Ingezonden persbericht
7 maart 2011
Mensen die fit zijn hebben minste rugklachten
Hoe fitter mensen zijn, hoe minder rugklachten zij hebben. Fitheid - spierkracht, coördinatie, lenigheeid en uithoudingsvermogen - wordt vooral bepaald doorr fysieke activiteit. Het blijkt dat zowel extreem weinig als extreem veel activiteit niet goed voor de rug is. Matige fysieke activiteit, die aanzet tot een verbetering van de fitheid, lijkt een belangrijke factor bij het voorkomen van (lage) rugklachten. Dit concludeert Hans Heneweer MSc, fysiotherapeut en docent-onderzoeker van het Kenniscentrum Innovatie van Zorgverlening van Hogeschool Utrecht. Heneweer promoveerde vrijdag 4 maart aan de KU Leuven op een studie naar drie factoren die invloed hebben op lage rugpijn en hun onderlinge samenhang: fysieke fitheid, fysieke activiteit en persoonskenmerken. Hij adviseert fysiotherapeuten en patiënten, op basis van deze uitkomsten, serieus te werken aan het verbeteren van de fitheid.
Lage rugpijn is een veel voorkomende aandoening in de westerse geïndustrialiseerde wereld en één van de uitdagende problemen binnen de gezondheidszorg en maatschappij. Lage rugklachten leggen een grote economische- en sociale last op aan de maatschappij en vallen onder één van de belangrijkste zorgvragen in de eerstelijns gezondheidszorg. Hans Heneweer: 'Om rugklachten beter te kunnen begrijpen, is het belangrijk om de invloed van de afzonderlijke factoren op rugpijn te kennen, maar tegelijkertijd ook hun onderlinge samenhang. We hebben zes verschillende studies gedaan om de kennis hierover te verbreden.'
Pijnbeleving en chroniciteit
In een van de deelonderzoeken is ook gekeken naar de invloed van persoonskenmerken op pijnervaring. Catastroferen (zwaarmoedig of negatief denken) over pijn kan leiden tot chroniciteit van pijnklachten. De meeste bevindingen komen uit de klinische omgeving (revalidatiecentra) en zijn goed gedocumenteerd. Bevindingen vanuit de niet-klinische omgeving zijn veel minder beschreven. Daarom bestudeerde Heneweer deze relatie in een niet-klinische omgeving bij een werkende populatie en vond daar hetzelfde resultaat. Het lijkt er daarmee op dat catastroferen een persoonlijke eigenschap is en niet een gevolg van de klachten of van de invloed vanuit de klinische omgeving. Daarom is het van belang dat artsen en fysiotherapeuten in de eerstelijnszorg deze eigenschap herkennen en hier rekening mee houden bij de behandeling.

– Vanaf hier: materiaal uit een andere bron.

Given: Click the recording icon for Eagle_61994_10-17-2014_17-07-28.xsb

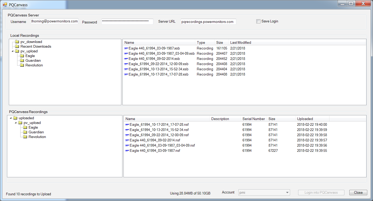Looking at the screenshot, I should 126,74.
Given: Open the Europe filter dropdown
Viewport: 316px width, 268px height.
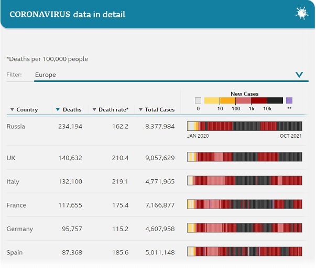Looking at the screenshot, I should tap(157, 75).
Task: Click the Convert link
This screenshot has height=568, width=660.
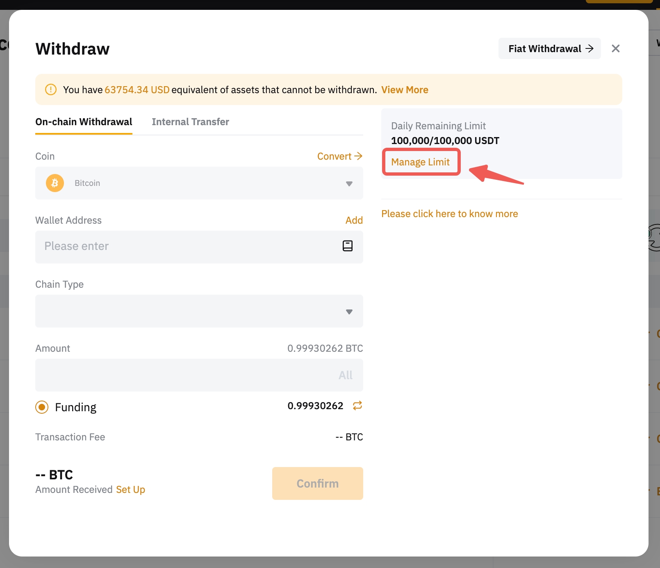Action: coord(339,156)
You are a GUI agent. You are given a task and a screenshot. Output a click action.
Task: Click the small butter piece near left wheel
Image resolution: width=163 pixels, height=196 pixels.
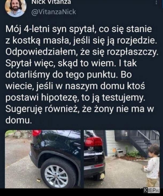point(38,180)
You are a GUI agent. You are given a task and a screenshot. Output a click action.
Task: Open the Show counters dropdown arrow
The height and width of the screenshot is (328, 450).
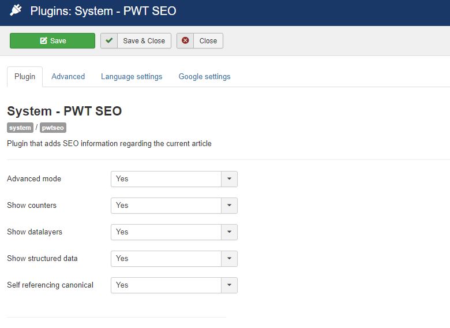229,206
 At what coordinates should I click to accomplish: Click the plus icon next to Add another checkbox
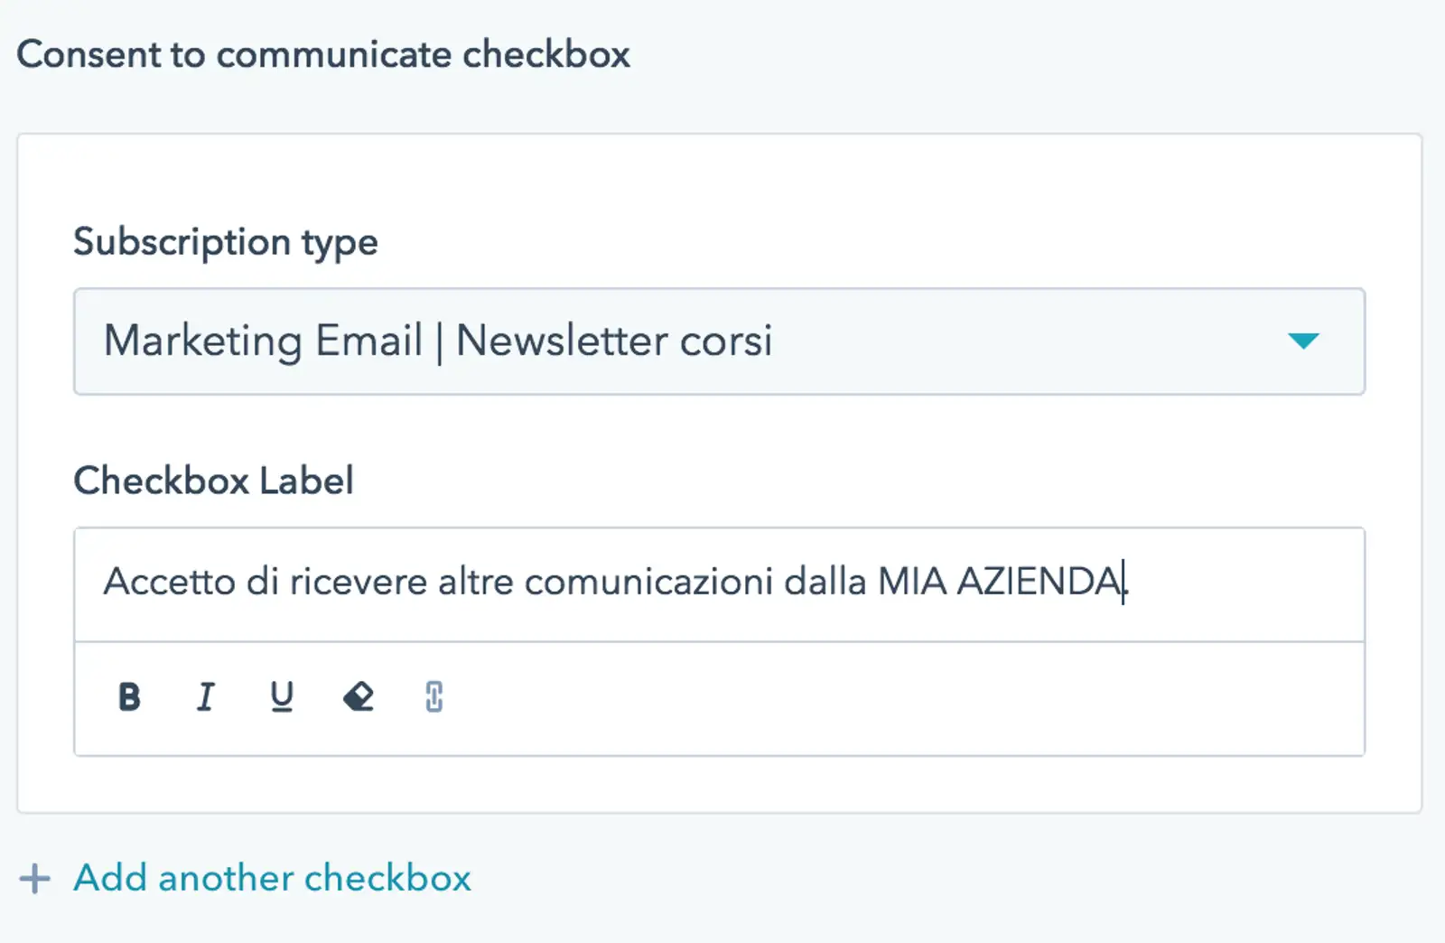pyautogui.click(x=36, y=878)
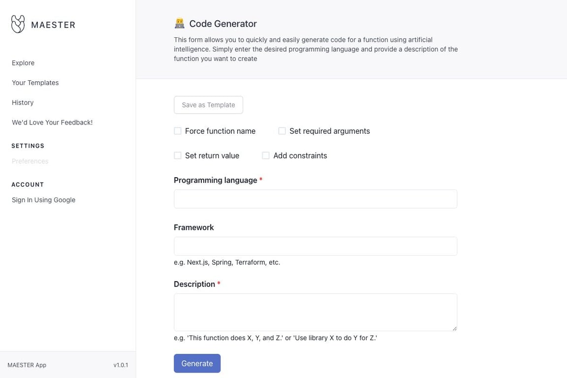567x378 pixels.
Task: Click the Code Generator emoji icon
Action: click(180, 23)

Dit persbericht en een videopersbericht staan ook op onze site.
Over het Kenniscentrum
Het Kenniscentrum Innovatie van Zorgverlening van Hogeschool Utrecht houdt zich bezig met innovaties in de gezondheidszorg die leiden tot een grotere zelfstandigheid en zelfredzaamheid van mensen. Het Kenniscentrum ontwikkelt innovatieve oplossingen voor (huidige en toekomstige) problemen in de gezondheidszorg op het gebied van ouderen- en familiezorg, bewegen en gezondheid, logopedie, en zorg en technologie.
Over Hogeschool Utrecht
Hogeschool Utrecht (HU) is een kennisorganisatie die door hoogwaardig onderwijs en onderzoek werkt aan innovatie en professionalisering van de beroepspraktijk en aan de persoonlijke ontwikkeling van talent. De 3.200 medewerkers van de HU verzorgen hoger onderwijs voor 39.000 studenten via 68 bachelors en 24 masters. Promoverende docenten en excellente studenten verrichten toegepast onderzoek onder leiding van ruim 40 lectoren en geclusterd in 6 kenniscentra. Hogeschool Utrecht heeft vestigingen in Utrecht en Amersfoort.